> _To do_:
- A) In the Bruce Dowding biography, where was Dowding posted after volunteering as an interpreter during the Phoney War?
- B) Continue the Bruce Dowding biography from its final sentence.

-- Start of Text passage --

= Bruce Dowding =

Allied intelligence operative (1914–1943)

Kenneth Bruce Dowding (4 May 1914 – 30 June 1943) was an Australian who worked for the British Directorate of Military Intelligence as a MI9 agent and was involved in the French Resistance during World War II under the alias of "André Mason". He was the brother of Keith Dowding and the uncle of Peter Dowding.

== Early life ==
Dowding was born in Melbourne, Australia, the youngest son of John McCallum Dowding and Margaret Kate Dowding (née Walsh). He was raised in the Presbyterian Church, and attended Glenhuntly State School before winning scholarships to Caulfield Grammar School and Wesley College. He matriculated with honours in French and British history. From 1933 to 1937 Dowding was employed as a student teacher at Wesley while gaining registration as a teacher and studying French at the University of Melbourne.

In January 1938, Dowding left Australia and travelled through the South Seas and Panama Canal to Marseille and Paris, where he had enrolled to undertake a course in French language and civilisation at the Sorbonne. On completion of this course, he stayed in France and worked as a translator, tutor and English teacher. He also took informal lessons in Spanish.

== World War II ==

A committed Francophile, Dowding bypassed opportunities to return home as tensions mounted in Europe. During the Phoney War he volunteered as an interpreter in the Royal Army Service Corps and was posted to Boulogne. He was captured during the Battle of France on 23 May 1940 but eventually escaped from Frontstalag 151 at Montargis during the Battle of France. By the end of August 1940 he was interned at Fort Saint-Jean, Marseille, which had a liberal parole system that enabled servicemen to move freely around the city. Dowding became a friend of Donald Caskie, Nancy Wake and Elisabeth Furse, and became involved in early attempts to exfiltrate servicemen from Vichy France.

-- End of Text passage --
-- Start of Dataset rows --

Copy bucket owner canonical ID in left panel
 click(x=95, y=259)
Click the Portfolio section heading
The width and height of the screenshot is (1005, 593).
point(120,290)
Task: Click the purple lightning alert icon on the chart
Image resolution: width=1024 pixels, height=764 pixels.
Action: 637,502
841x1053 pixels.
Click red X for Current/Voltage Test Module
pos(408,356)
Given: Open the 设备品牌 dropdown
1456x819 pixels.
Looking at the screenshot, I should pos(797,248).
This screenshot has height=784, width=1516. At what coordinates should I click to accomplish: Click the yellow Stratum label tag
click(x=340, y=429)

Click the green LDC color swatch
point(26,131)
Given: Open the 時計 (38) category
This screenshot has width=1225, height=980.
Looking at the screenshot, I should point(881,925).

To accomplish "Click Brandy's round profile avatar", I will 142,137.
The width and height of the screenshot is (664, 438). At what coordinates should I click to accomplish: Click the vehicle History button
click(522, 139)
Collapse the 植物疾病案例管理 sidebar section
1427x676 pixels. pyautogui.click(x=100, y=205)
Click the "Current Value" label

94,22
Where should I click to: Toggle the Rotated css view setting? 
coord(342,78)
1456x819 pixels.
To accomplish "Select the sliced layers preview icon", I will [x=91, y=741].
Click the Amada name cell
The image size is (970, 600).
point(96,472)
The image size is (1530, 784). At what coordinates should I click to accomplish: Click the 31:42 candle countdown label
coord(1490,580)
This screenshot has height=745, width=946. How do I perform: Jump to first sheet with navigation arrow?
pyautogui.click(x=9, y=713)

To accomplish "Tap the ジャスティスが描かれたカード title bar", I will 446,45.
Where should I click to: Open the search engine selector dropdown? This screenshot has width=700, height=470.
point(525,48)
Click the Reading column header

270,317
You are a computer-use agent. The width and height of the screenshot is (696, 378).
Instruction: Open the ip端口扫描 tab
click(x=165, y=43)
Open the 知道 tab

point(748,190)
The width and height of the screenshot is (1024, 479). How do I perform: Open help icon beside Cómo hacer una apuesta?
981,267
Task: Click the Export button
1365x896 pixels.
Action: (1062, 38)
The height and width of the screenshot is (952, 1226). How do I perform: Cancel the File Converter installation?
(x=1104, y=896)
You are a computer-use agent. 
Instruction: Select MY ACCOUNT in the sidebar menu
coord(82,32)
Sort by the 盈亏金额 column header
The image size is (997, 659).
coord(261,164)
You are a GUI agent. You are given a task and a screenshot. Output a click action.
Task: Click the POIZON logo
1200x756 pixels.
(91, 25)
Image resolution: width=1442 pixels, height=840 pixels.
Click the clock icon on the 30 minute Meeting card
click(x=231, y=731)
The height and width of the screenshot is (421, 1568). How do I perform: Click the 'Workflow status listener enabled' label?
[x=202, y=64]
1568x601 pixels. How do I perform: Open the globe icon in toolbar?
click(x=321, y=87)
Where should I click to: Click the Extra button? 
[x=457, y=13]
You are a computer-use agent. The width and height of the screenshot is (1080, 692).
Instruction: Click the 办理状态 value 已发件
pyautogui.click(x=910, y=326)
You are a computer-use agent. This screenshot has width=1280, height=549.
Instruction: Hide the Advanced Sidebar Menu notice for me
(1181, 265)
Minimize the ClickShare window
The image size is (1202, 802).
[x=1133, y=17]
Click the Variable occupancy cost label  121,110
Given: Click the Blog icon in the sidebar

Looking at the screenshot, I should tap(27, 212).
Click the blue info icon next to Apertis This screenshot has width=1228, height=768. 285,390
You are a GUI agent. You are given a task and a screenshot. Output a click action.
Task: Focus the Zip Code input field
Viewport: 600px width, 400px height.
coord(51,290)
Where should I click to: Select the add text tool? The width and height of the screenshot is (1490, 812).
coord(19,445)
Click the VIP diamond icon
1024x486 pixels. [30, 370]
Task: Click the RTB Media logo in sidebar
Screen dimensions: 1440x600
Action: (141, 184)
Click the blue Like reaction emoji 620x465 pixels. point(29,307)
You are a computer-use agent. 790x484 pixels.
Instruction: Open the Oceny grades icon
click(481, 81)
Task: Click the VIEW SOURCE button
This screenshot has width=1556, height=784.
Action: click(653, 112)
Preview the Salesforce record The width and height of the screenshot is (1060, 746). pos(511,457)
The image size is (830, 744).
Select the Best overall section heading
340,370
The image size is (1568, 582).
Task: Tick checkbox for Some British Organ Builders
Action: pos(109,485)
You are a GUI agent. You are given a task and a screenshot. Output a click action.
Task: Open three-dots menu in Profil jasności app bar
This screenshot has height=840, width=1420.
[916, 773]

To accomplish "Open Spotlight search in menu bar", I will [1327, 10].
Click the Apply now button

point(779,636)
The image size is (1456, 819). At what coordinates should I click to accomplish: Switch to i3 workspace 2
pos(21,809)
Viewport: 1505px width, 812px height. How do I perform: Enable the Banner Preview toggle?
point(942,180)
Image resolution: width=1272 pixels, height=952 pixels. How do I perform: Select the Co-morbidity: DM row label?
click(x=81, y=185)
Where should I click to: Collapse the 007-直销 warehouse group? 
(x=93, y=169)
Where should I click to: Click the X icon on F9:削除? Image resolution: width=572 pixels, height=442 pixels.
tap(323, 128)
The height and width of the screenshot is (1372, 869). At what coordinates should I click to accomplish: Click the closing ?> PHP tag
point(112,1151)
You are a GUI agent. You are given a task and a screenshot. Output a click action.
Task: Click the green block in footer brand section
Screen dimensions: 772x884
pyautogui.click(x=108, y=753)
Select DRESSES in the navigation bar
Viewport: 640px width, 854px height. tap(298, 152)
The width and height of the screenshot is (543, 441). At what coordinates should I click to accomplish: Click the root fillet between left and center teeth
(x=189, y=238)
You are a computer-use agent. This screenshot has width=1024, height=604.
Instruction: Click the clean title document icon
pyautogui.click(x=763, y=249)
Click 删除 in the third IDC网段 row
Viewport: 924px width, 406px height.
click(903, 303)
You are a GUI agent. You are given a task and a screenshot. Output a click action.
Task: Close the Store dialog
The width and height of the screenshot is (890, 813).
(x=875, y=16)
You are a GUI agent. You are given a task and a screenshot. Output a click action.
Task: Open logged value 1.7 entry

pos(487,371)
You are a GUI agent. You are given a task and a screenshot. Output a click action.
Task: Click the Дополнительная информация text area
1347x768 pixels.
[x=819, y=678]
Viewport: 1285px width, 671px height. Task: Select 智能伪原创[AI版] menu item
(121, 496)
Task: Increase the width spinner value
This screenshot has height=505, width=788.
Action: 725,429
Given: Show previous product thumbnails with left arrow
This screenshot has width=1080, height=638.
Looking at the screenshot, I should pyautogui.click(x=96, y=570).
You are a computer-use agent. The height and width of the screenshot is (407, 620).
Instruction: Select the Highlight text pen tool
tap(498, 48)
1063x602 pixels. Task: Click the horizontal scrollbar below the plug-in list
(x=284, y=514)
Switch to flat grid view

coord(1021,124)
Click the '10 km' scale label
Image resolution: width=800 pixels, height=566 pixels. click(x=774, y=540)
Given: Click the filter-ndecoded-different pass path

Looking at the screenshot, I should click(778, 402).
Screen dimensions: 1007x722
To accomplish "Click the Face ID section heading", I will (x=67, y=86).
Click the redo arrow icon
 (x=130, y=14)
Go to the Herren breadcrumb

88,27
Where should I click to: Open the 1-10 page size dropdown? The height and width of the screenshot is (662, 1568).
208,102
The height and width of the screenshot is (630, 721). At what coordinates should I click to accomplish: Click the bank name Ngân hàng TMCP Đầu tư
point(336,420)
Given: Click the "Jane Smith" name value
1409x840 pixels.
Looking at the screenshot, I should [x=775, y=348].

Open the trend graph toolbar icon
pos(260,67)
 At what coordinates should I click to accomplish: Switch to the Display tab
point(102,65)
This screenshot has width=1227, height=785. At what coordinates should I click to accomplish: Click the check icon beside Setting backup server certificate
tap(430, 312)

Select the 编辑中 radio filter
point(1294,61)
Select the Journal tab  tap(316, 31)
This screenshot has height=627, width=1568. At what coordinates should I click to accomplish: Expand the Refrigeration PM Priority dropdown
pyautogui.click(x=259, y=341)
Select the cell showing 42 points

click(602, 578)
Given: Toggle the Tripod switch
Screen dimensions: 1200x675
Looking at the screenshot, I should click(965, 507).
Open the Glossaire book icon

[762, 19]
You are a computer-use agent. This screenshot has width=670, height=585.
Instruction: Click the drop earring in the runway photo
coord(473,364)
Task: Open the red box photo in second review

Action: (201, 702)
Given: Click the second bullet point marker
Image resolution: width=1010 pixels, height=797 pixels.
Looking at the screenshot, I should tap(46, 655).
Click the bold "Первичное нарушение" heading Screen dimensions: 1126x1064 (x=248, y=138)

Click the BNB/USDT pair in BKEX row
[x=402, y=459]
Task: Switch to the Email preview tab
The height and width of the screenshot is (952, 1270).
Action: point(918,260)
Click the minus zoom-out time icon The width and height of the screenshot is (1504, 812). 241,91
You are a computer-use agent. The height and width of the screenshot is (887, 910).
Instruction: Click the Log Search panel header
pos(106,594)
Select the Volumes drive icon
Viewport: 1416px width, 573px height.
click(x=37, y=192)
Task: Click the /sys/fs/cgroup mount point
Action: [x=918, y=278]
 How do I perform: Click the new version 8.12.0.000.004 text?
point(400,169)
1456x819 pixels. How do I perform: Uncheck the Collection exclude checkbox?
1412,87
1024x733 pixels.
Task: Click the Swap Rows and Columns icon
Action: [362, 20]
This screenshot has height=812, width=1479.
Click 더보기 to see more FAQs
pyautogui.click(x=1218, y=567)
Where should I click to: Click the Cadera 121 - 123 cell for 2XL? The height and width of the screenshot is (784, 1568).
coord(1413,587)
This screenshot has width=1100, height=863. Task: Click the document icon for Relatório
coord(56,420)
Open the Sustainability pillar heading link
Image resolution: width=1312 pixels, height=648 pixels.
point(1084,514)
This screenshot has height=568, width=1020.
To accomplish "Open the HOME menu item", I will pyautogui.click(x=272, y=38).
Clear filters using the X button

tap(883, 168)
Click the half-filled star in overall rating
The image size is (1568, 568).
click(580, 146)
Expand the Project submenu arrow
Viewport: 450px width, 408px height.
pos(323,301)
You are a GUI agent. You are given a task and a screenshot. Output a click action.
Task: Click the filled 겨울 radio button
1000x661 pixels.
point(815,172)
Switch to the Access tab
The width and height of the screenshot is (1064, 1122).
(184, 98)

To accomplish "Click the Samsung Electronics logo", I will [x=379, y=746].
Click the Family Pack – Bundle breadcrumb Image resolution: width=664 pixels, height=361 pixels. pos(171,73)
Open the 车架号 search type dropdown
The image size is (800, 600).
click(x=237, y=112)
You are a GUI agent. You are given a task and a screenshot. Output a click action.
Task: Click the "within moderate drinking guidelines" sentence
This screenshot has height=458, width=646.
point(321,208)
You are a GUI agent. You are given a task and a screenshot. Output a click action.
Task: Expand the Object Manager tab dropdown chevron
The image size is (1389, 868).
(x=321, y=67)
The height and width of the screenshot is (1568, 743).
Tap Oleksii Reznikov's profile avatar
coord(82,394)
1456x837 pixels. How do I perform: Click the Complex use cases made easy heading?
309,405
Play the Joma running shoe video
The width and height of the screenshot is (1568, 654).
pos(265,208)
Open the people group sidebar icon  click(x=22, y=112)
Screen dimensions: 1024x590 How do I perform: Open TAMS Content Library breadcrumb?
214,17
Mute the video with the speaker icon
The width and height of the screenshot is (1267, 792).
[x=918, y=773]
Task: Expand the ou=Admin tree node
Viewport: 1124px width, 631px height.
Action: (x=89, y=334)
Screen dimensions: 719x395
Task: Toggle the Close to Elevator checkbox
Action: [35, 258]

-- End of Dataset rows --

> _Expected responses_:
- A) Boulogne.

- B)
This work fell under the purview of MI9 and, when Captain Ian Garrow was approved as leader of the Marseille-based escape and evasion organisation (later known as the Pat O'Leary Line), Dowding became Garrow's second-in-command. Throughout 1941, Dowding managed the Marseille-Perpignan part of the line. As part of that work, he liaised with a Toulouse-based group of Spanish exiles under the leadership of Francisco Ponzán Vidal, which provided the guides necessary to help servicemen cross the Pyrenees. When Albert Guérisse (Pat O'Leary) joined the escape line in June 1941, Dowding impressed him as having "lived for years in the south of France, spoke perfect French, combined a deep interest in music with the physique of a policeman, and had become one of the most active and daring members of the organisation".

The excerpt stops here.